• _PARTS OF THE EXERCISE_
A – In the comments on taxing downloads, rewrite the paragraph beginning "I don't know how other states are" more briefly, keeping its main facts.
B – Pick up the comments on taxing downloads after their last sentence and continue in the same voice.

• _EXTRACTED TEXT_
......


    If the New York government is in financial trouble it should start cutting back on wasteful spending, not looking for new victims to expropriate wealth from – be they e-book consumers or the rich.

  2. Taxing downloads would simply put downloads on the same tax footing as if I bought the pbooks or the CDs in my local Barnes & Noble or even online from B& I don’t see it as an impediment to ebook growth. In fact, if done properly, it might even the playing field to some degree. Right now I have to pay sales tax on any purchase I make online from B& because B&N has a physical presence in New York. I may be wrong, but I don’t believe I would have to pay that tax if I purchased the books at Amazon instead (I’m no longer sure because I do not buy from Amazon and I know that last year New York passed a law requiring online retailers to collect the sales tax).

    At least books are discretionary purchases. Applying the sales tax to discretionary purchases is better than having a tax increase on my home or my income, neither of which are discretionary.

  3. Tennessee has this thing called a “Use Tax”. Buy something from out of state that you intend to use in-state and you are supposed to fill out a form (annually if not more often) and send that tax money to the state Revenue office.

    It is strictly on the honor system at this point (I’m not aware of the enforcement legalities) and almost no one pays it. The stated aim of this tax is to encourage state residents to buy things in TN that are cheaper in surrounding states that don’t have TN’s high sales tax.

    This tax probably applies to electronic media – Of course, I already get taxed (10% !!) when I buy music from iTunes (I don’t do Amazon) since Apple has multiple stores in TN.

    I’m surprised if NY doesn’t already tax iTunes purchases. So is this 4% is on top of regular sales tax? Sounds greedy to me.

    And looking at a description of the proposed tax — it’s for a lot more things than electronic media downloads. Basically a 4% tax on ANY form of entertainment. I can see that being popular come election time.

  4. @Andy – almost all states that have sales taxes have such a system. Here in Michigan I’m supposed to fill out a form and pay sales tax anytime I buy something out of state…riiight.

    I don’t know how other states are, but Michigan is kinda odd because books are taxed but magazines are not. Frankly, I would exempt all books, magazines and newspapers from sales taxes. Too few people read already…adding taxes is just stupid.

  5. I’m guessing that in most political subdivisions print books and music CD’s are subjected to the usual sales tax.

......

• _SUPPLIED DATA_
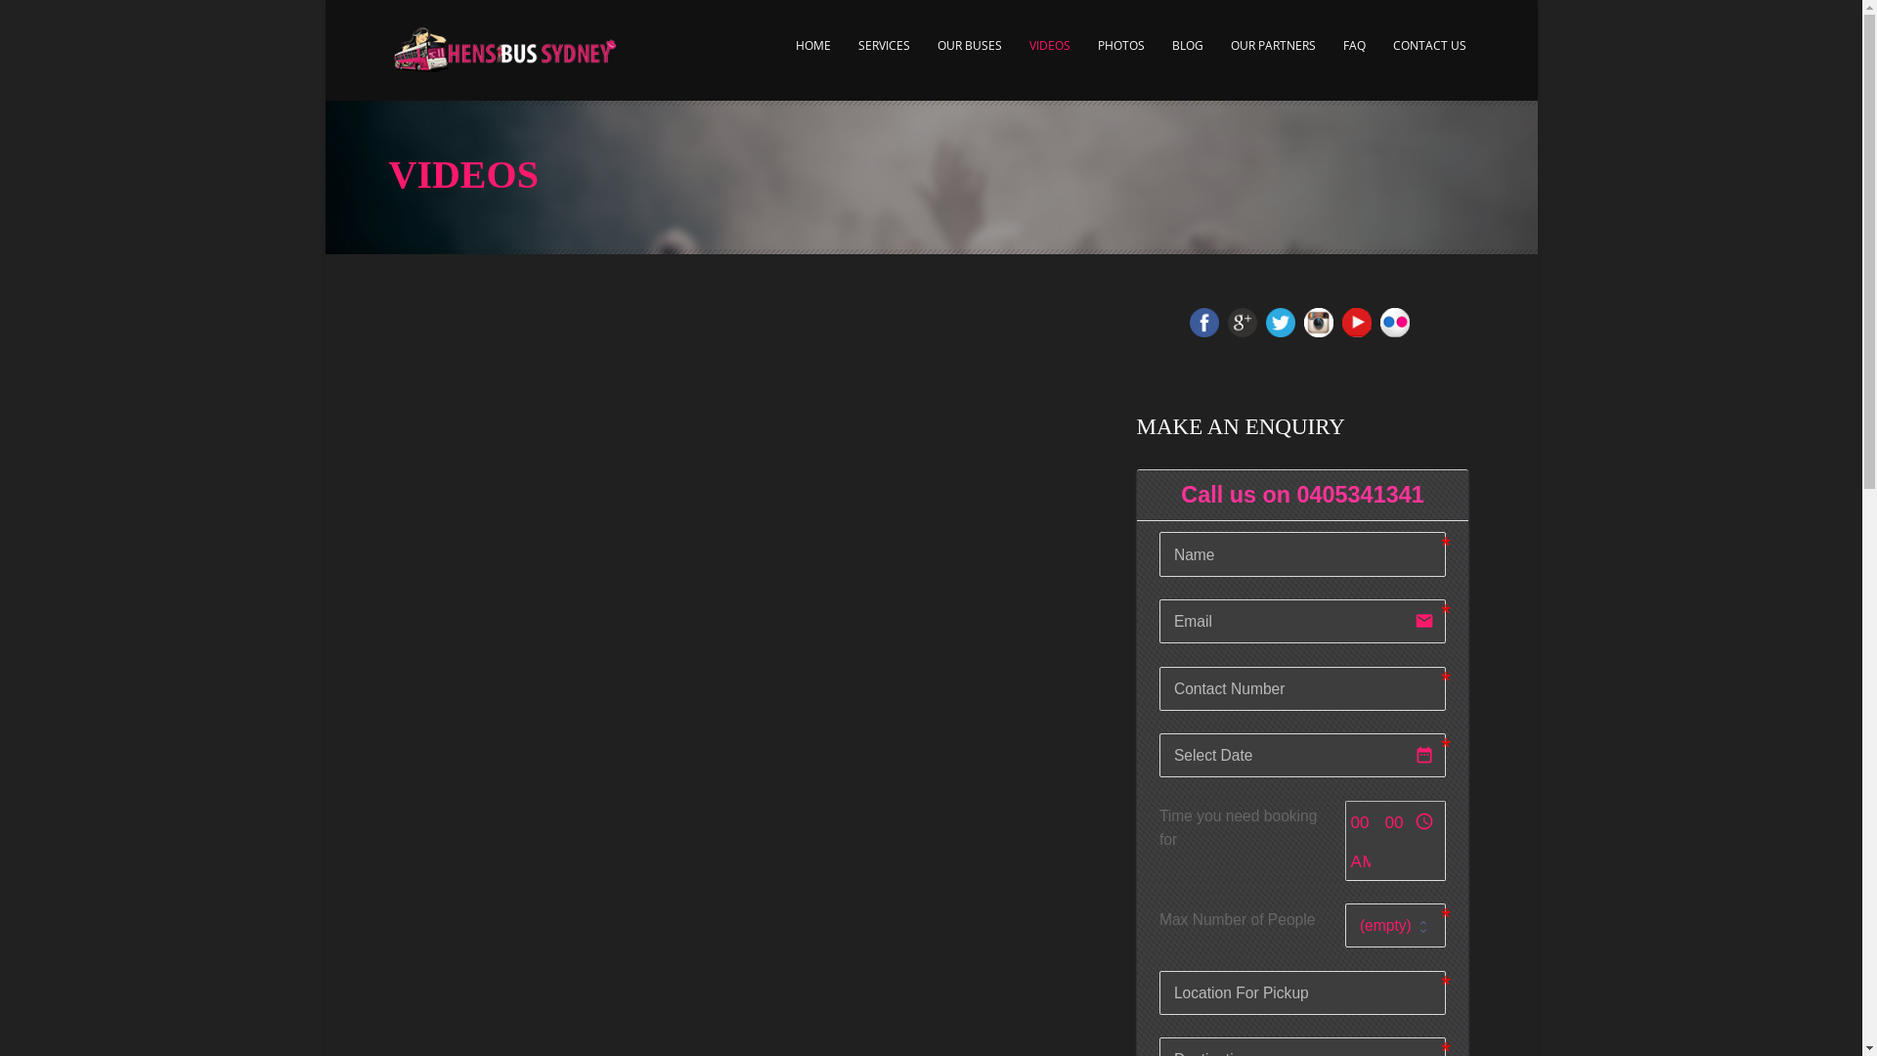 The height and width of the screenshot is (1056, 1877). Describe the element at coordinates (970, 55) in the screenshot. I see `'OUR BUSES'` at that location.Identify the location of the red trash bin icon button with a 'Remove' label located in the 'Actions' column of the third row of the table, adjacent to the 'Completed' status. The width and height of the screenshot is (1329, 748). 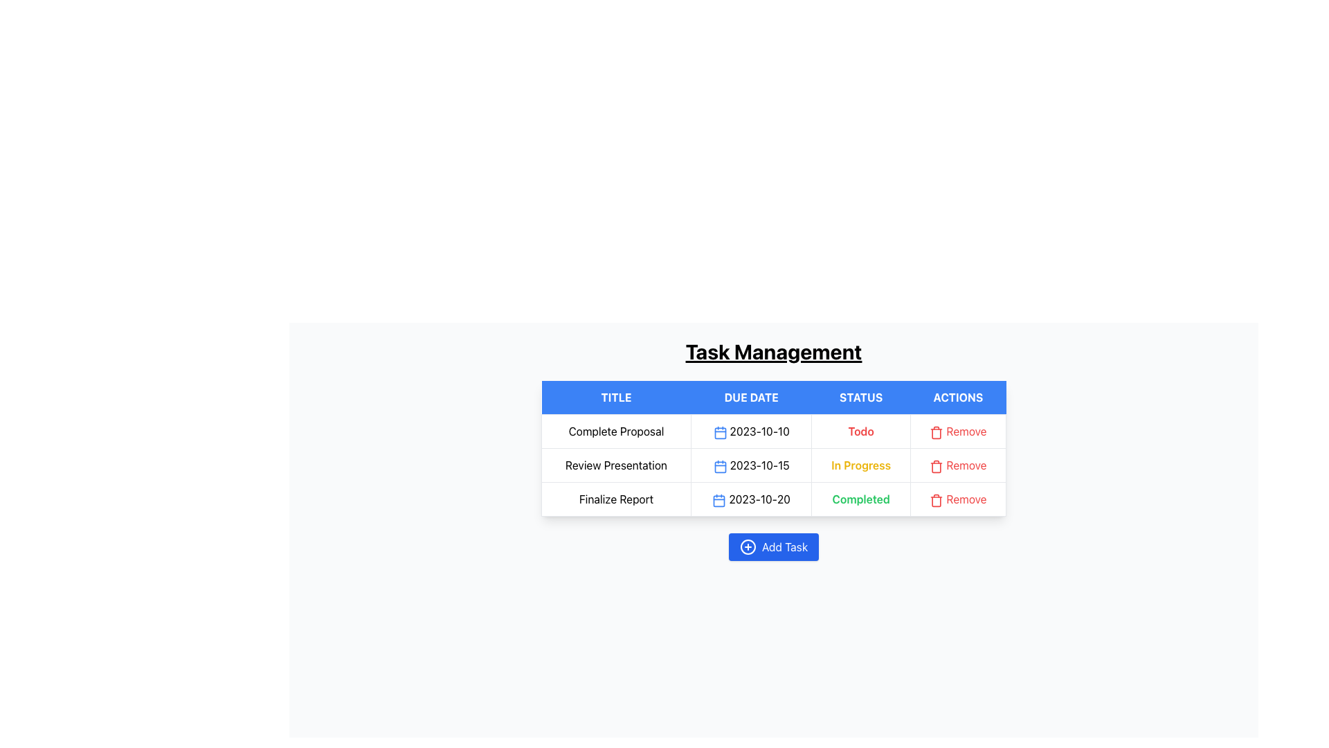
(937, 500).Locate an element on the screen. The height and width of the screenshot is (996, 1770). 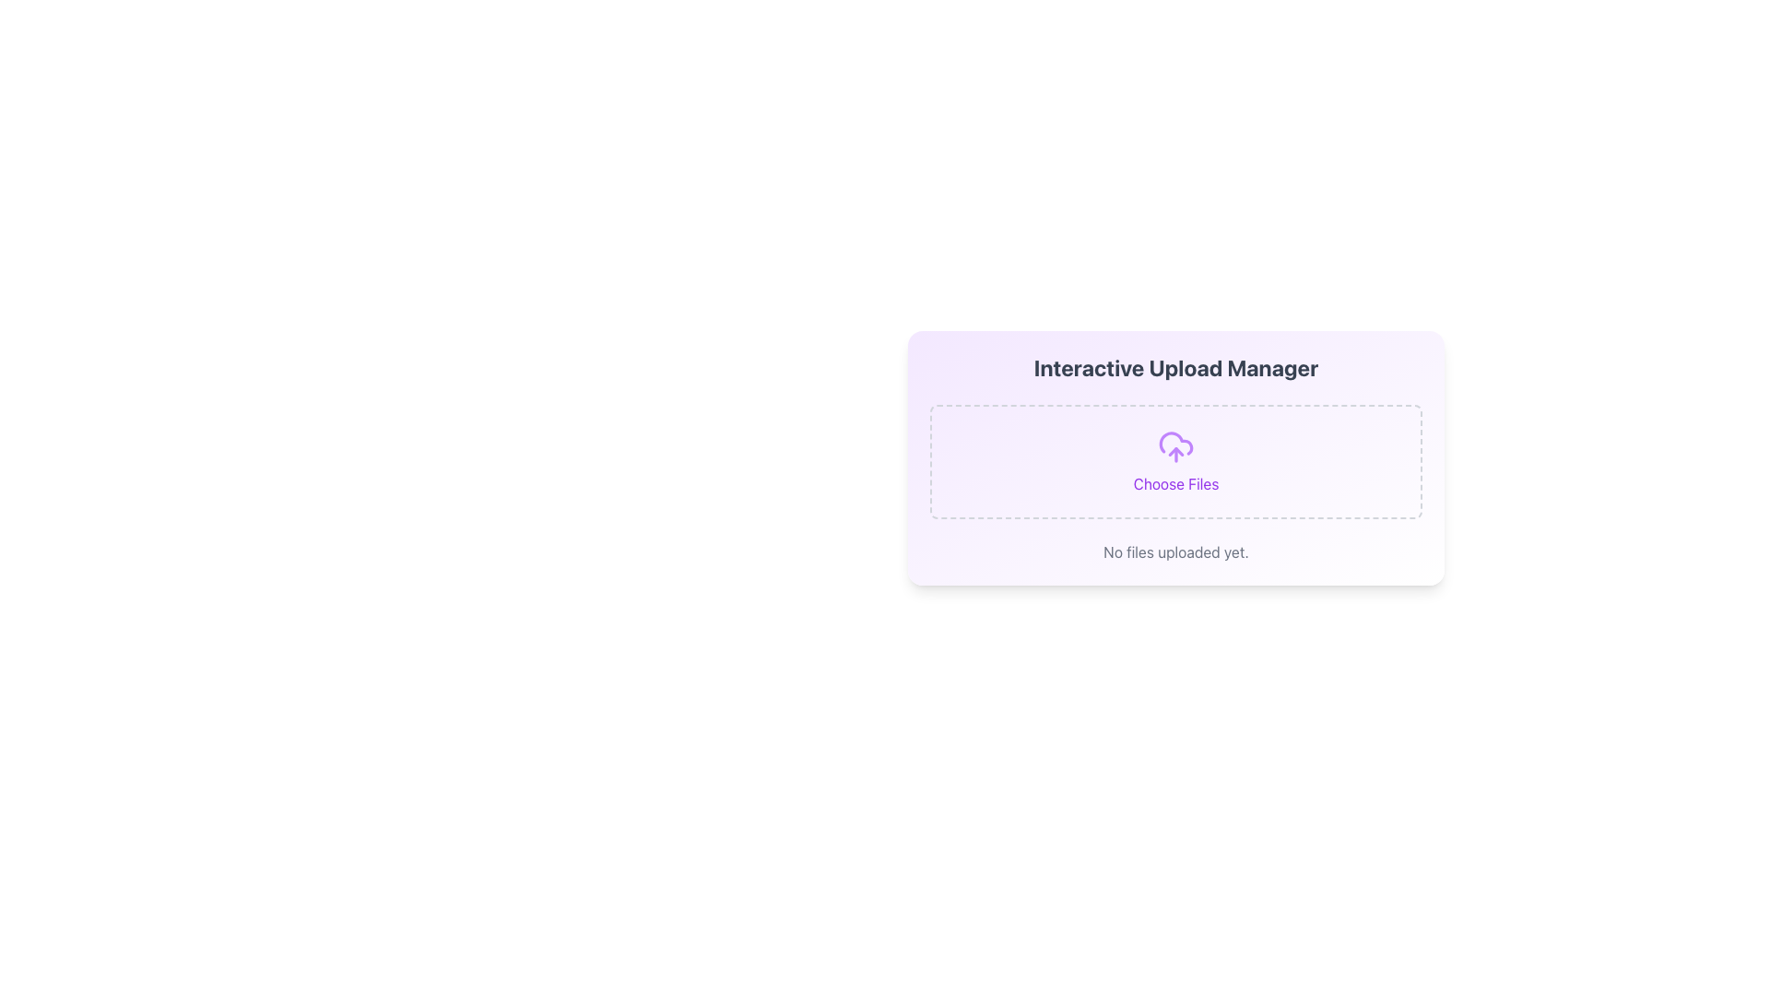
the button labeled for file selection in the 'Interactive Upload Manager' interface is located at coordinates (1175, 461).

......

• _WRITTEN ANSWERS_
A – Michigan taxes books but not magazines, which the commenter finds odd. The commenter would exempt all books, magazines, and newspapers from sales tax, since too few people read already and adding taxes is stupid.

B –
    I don’t see how applying the same sales tax to those items in digital form is “insanity” as David says.

    How many people are likely to NOT purchase an ebook cuz of a sales tax?

  6. Hi, HG. At least some won’t. There’s also the issue of small e-publishers and e-tailers having to wrestle with more complex software issues. As for p-books, I’m in favor of tax breaks for them, too, as I’ve already noted. Thanks. David

  7. The link to details about the tax is broken, so I can’t comment on the tax itself, but, on general principle, I wouldn’t be opposed to paying a tax on a first-time sale of a DRM-free ebook. Your average Kindlebook (admittedly not DRM-free) costs about $7; I’d pay the extra 28 cents. I’m all in favor of ebooks, but I don’t think they deserve a special dispensation from taxation.

  8. Thanks for your thoughts, Court. Granted, the 28 cents isn’t huge. But neither is the revenue provided the state of New York at this point. There are more efficient ways of raising the money, such as by making the rich bear their share of the tax burden.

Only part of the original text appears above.